Don't Forget Required Minimum Distributions
Traditional IRAs come with Required Minimum Distributions (RMDs) starting at age 73 — the IRS eventually wants its share, whether you need the income or not. Roth IRAs, by contrast, have no RMDs during the original owner's lifetime, which gives you more control over when and how much you withdraw.
This matters more than people expect. Retirees who don't need the income from their Traditional IRA can still be forced into higher taxable income — and potentially higher Medicare premiums — simply because the RMD rules require it. If minimizing forced withdrawals is a priority, that's a point in the Roth column.
The Case for Not Choosing Just One
Many financial planners recommend holding both account types rather than picking a single winner. Diversifying across pre-tax and after-tax buckets gives you more control in retirement: you can pull from the Traditional IRA in lower-income years and lean on the Roth in years when you want to avoid pushing yourself into a higher bracket.
This kind of flexibility becomes especially valuable as you approach the years covered in our guide on whether you're actually ready to retire — having options for how you draw down income is one of the underrated advantages of good tax diversification.
The Bottom Line
There's no single "better" IRA — only the one that fits your current tax bracket, your expected retirement income, and how much flexibility you want later.

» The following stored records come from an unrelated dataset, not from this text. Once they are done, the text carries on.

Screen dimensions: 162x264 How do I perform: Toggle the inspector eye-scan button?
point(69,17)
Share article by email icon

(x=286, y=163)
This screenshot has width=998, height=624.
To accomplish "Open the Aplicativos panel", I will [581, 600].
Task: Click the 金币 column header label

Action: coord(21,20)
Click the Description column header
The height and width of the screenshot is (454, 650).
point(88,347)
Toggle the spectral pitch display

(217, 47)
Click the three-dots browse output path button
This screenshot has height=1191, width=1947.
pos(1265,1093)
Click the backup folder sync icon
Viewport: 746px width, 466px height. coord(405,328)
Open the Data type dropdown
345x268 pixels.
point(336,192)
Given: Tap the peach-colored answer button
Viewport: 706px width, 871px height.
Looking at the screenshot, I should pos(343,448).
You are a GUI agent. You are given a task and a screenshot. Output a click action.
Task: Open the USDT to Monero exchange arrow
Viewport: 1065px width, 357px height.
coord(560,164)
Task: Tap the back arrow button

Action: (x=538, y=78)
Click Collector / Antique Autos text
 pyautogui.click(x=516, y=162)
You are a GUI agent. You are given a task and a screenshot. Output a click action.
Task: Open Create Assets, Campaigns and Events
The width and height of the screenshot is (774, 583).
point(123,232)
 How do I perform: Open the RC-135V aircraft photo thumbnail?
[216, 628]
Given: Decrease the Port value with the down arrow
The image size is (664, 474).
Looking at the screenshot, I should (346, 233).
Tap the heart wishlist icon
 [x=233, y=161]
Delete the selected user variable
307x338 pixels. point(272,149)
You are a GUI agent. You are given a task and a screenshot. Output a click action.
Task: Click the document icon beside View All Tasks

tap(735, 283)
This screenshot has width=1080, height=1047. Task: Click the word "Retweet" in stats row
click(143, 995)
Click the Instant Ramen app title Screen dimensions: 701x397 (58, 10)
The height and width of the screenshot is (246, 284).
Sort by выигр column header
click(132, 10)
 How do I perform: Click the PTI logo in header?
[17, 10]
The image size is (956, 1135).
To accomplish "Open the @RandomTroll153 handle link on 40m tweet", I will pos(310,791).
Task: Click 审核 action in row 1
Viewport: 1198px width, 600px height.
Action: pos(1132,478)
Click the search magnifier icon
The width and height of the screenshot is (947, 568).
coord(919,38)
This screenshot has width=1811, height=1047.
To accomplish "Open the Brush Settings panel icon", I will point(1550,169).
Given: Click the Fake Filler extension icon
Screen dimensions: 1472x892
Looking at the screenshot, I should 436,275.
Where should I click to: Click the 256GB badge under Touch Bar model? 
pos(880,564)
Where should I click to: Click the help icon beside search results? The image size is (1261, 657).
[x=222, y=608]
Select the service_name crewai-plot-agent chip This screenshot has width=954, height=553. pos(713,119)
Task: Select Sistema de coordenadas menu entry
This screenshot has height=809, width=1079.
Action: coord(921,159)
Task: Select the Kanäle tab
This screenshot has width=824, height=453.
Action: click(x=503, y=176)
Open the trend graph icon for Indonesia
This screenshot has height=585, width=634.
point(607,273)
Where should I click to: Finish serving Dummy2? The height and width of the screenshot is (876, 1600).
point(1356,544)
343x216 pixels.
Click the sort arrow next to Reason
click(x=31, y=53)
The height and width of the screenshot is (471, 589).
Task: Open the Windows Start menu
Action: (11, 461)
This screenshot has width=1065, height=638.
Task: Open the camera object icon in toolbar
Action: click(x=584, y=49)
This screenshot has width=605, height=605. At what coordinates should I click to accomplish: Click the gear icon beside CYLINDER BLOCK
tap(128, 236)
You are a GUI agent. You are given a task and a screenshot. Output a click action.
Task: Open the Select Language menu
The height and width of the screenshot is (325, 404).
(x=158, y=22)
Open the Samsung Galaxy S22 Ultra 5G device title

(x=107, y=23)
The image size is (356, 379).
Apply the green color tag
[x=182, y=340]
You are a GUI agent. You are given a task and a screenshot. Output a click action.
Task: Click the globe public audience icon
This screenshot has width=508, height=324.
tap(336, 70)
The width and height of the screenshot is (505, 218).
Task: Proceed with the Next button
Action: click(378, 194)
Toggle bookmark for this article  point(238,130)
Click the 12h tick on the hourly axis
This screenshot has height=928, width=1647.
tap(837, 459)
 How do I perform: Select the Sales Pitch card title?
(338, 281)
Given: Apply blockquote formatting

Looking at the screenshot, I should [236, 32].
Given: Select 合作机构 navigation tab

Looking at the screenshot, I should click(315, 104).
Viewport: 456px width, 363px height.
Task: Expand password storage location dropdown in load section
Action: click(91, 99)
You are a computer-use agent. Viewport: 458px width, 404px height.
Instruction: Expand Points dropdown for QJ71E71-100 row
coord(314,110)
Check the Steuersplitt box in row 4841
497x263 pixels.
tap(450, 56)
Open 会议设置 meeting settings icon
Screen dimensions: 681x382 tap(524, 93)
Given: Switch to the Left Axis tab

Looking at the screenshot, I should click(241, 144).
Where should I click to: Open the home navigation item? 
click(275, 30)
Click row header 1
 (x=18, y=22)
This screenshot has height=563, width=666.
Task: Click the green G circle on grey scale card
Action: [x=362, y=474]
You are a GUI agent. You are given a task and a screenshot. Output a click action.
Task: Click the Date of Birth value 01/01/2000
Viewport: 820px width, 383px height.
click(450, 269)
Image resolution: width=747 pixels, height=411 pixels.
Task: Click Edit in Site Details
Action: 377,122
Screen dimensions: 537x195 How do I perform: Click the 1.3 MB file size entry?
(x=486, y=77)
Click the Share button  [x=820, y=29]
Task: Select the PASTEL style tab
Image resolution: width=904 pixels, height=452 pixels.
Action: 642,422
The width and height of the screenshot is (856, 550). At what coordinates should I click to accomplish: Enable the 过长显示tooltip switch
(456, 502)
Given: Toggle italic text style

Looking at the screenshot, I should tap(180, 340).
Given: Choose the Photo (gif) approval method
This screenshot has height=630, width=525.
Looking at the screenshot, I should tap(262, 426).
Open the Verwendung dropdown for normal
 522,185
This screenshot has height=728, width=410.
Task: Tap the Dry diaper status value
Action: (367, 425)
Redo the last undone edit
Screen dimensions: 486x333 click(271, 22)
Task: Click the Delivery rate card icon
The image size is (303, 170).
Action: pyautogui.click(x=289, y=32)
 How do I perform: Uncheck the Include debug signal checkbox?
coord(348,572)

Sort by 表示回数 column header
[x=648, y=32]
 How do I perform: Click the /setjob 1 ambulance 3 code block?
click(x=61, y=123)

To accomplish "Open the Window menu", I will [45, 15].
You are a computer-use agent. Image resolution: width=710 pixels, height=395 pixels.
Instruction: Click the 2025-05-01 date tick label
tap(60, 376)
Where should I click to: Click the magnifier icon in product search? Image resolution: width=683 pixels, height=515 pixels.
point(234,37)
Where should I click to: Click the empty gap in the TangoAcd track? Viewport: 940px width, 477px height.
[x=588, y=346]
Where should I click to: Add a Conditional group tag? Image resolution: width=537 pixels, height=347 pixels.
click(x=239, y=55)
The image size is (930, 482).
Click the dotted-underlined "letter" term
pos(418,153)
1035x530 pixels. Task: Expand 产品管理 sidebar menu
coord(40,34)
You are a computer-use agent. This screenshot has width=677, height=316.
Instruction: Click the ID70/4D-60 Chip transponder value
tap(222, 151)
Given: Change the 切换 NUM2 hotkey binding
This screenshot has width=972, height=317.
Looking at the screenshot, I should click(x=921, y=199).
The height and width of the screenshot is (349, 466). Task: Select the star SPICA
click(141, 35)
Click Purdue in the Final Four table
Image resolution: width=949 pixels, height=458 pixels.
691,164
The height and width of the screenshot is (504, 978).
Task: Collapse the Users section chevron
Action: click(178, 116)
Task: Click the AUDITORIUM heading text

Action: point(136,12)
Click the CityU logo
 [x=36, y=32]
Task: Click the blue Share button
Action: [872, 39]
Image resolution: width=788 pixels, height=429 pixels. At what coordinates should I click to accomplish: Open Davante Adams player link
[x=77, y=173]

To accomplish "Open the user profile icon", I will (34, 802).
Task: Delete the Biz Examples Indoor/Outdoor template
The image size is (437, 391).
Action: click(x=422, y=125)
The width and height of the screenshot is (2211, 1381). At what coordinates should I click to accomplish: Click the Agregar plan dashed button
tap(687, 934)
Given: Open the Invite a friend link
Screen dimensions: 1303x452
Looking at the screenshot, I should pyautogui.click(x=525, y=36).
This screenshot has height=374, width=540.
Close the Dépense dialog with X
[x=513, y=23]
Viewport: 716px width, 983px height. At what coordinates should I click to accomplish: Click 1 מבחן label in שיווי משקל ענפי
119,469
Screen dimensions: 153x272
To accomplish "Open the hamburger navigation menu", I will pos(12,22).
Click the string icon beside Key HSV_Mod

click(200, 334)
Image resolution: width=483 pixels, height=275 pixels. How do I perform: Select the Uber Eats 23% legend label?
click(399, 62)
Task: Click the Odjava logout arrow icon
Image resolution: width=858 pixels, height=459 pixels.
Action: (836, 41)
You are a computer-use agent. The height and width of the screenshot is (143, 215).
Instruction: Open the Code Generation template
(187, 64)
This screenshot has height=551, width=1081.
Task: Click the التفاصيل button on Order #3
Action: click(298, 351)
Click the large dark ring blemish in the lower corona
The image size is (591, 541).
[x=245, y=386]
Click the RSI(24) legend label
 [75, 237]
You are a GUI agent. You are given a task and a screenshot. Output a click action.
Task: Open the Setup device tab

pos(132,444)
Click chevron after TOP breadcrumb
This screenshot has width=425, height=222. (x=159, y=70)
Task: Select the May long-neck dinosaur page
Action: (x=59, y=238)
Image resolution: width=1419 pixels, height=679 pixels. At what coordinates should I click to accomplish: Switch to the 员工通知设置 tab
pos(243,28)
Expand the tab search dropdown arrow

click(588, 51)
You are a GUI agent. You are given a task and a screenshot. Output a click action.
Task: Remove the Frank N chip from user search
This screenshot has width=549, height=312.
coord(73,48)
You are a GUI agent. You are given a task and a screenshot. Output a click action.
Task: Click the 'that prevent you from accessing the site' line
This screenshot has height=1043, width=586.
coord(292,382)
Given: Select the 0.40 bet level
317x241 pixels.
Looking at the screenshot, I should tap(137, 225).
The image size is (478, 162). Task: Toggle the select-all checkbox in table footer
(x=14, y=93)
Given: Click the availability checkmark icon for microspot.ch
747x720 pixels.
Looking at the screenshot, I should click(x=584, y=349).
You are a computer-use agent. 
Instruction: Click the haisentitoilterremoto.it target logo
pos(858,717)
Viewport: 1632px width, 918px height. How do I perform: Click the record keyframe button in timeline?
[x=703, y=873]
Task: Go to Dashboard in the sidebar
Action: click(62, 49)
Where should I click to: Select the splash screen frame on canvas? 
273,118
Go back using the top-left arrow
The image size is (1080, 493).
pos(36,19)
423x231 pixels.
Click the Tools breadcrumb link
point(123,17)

If you expect your tax rate to drop in retirement, Traditional likely saves you more. If you expect it to rise, or you want tax-free income and no RMDs, Roth is probably the stronger fit.
It's also worth remembering that this decision isn't permanent or all-or-nothing. You can hold both account types, adjust your contribution split as your income changes, and revisit the math every year during tax season. What matters most is that the money gets saved somewhere — the account label is a secondary optimization on top of the more important habit of contributing consistently.
The good news: you don't have to get this exactly right on the first try. Contribution rules, IRA account types, and conversion strategies all offer room to adjust as your income and goals change. Start with the account that matches where you are today, and revisit the decision as your career — and your tax picture — evolves.